Yeah, sure… people just love being walked through the math. On Saturday, conservative NY Times columnist Ross Douthat showed how worried he is about conservatives being prisoners of their own tax cuts. “Aside from hype artists and White House spokespeople,” he wrote, “it’s hard to find true enthusiasm for the sweeping new policy law, even among Republicans who voted for its passage. But because almost all Republicans did vote for it, with even the supposed deficit hard-liners mostly falling into line, the strongest remaining critiques are coming from the center and the left, with a special focus on the legislation’s cuts to Medicaid. Given Trump’s promises to protect that program and the importance of Medicaid for many voters in his coalition, that’s the place of greatest political vulnerability and the likeliest source of short-term blowback.”
But he wanted to put that aside and fret that “The future of American dynamism depends on preventing our commitments to retirees from crushing youthful entrepreneurship and family formation. But the new legislation goes in the opposite direction. Instead of means-testing entitlements, it offers temporary tax deductions to seniors, pandering to gerontocracy rather than resisting it.” And he wants congressional conservatives to make that what the debate it about. Conservatives have always lost that debate in the past. In fact, every time Republicans have tried to go after Social Security, Medicare or Medicaid, they’ve paid a political price. George W. Bush’s attempt to partially privatize Social Security in 2005 collapsed under massive public backlash. Paul Ryan’s budget blueprints— rife with deep cuts to Medicare— became electoral liabilities for every Republican forced to defend them. Even Trump, who toyed with entitlement cuts early in his first term, quickly pivoted to promising he’d protect them once he realized how wildly unpopular the idea was. The American public, across party lines, consistently rejects the idea that economic “dynamism” should come at the expense of retirement security— and no amount of think tank hand-wringing or Times or Journal op-ed agonizing has ever changed that.

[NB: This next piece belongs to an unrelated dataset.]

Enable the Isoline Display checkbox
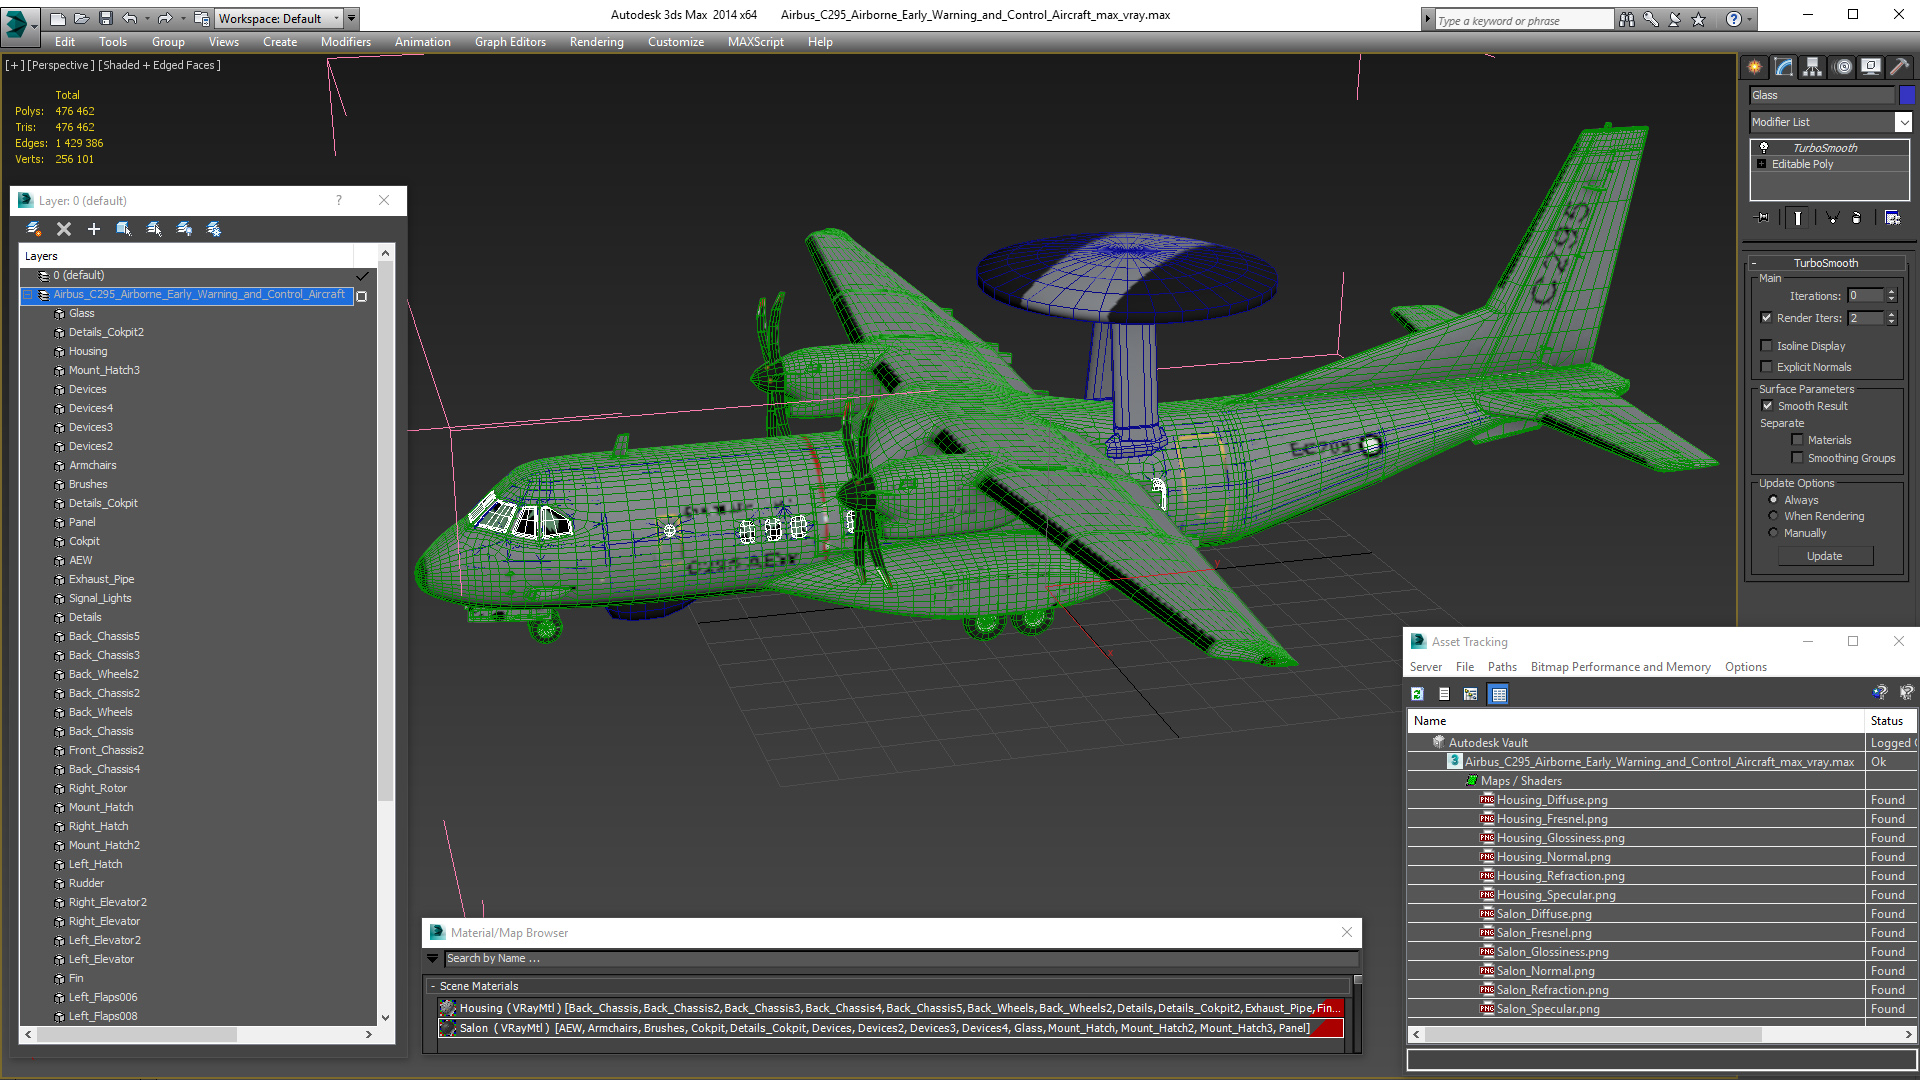 (x=1767, y=346)
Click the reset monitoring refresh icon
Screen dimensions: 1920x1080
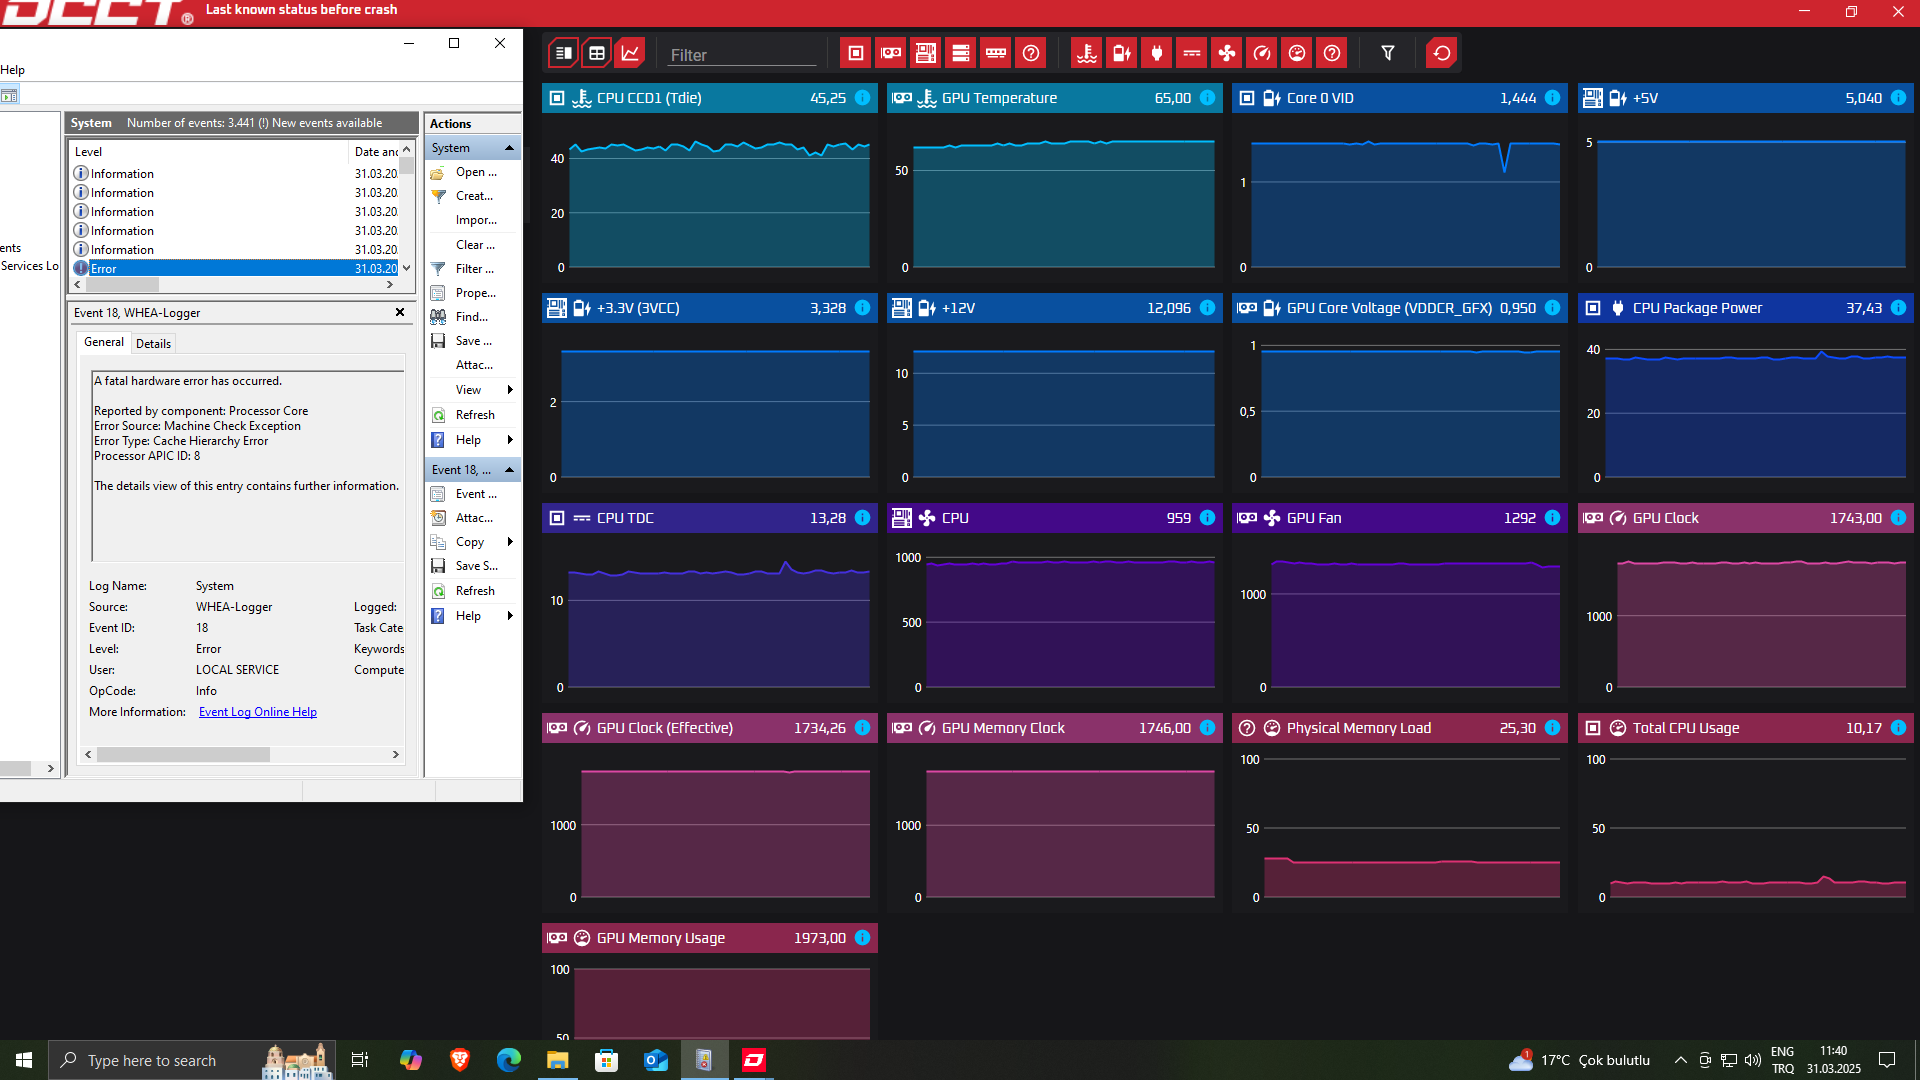pos(1441,53)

What Douthat won't (or can’t) bring himself to confront is that the GOP’s entire economic identity is now a tangle of contradictions— populist rhetoric layered over oligarch-friendly policies that benefit neither the working class nor the “youthful entrepreneurs” he claims to champion. The tax bill he half-heartedly critiques was engineered precisely to serve the donor class, with a few shiny scraps tossed to seniors for political cover. He’s nostalgic for a party that could champion “dynamism” without alienating its base or its billionaires, but that party never really existed. The modern GOP isn't trapped by tax cuts— it’s defined by them, and by the cynical politics of resentment that distract from who actually profits. Douthat may prefer a conservatism of ideas, but he’s writing eulogies for a movement that sold itself, long ago, for capital gains and culture war clicks.

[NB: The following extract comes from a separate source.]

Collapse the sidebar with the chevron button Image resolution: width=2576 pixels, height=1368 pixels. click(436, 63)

In fact, Douthat wrote that “Just about the only notable right-wing media figure to question these priorities was Steve Bannon, and he was absolutely right… It is a political impossibility to push through the entitlement reforms that the wisest Republicans would support, which would necessarily reduce benefits for some middle-class retirees, without asking affluent taxpayers to share some of the pain. And it is coalition-shrinking folly for the GOP to persistently cut programs that benefit its own voters while always lightening burdens on wealthier voters who are trending toward the Democrats.”
It's a GOP bill--Trump was merely the front man. There are reports that he told GOP MOC's this past week that the Big Ugly Bill would NOT cut Medicaid.
Grover Norquist has been jonesing for key elements of this bill for decades. The Heritage Society's Project 2025--the GOP's de facto 2024 platform--was a blueprint for the BUG.
Trump is a symptom. The GOP as a party is the disease.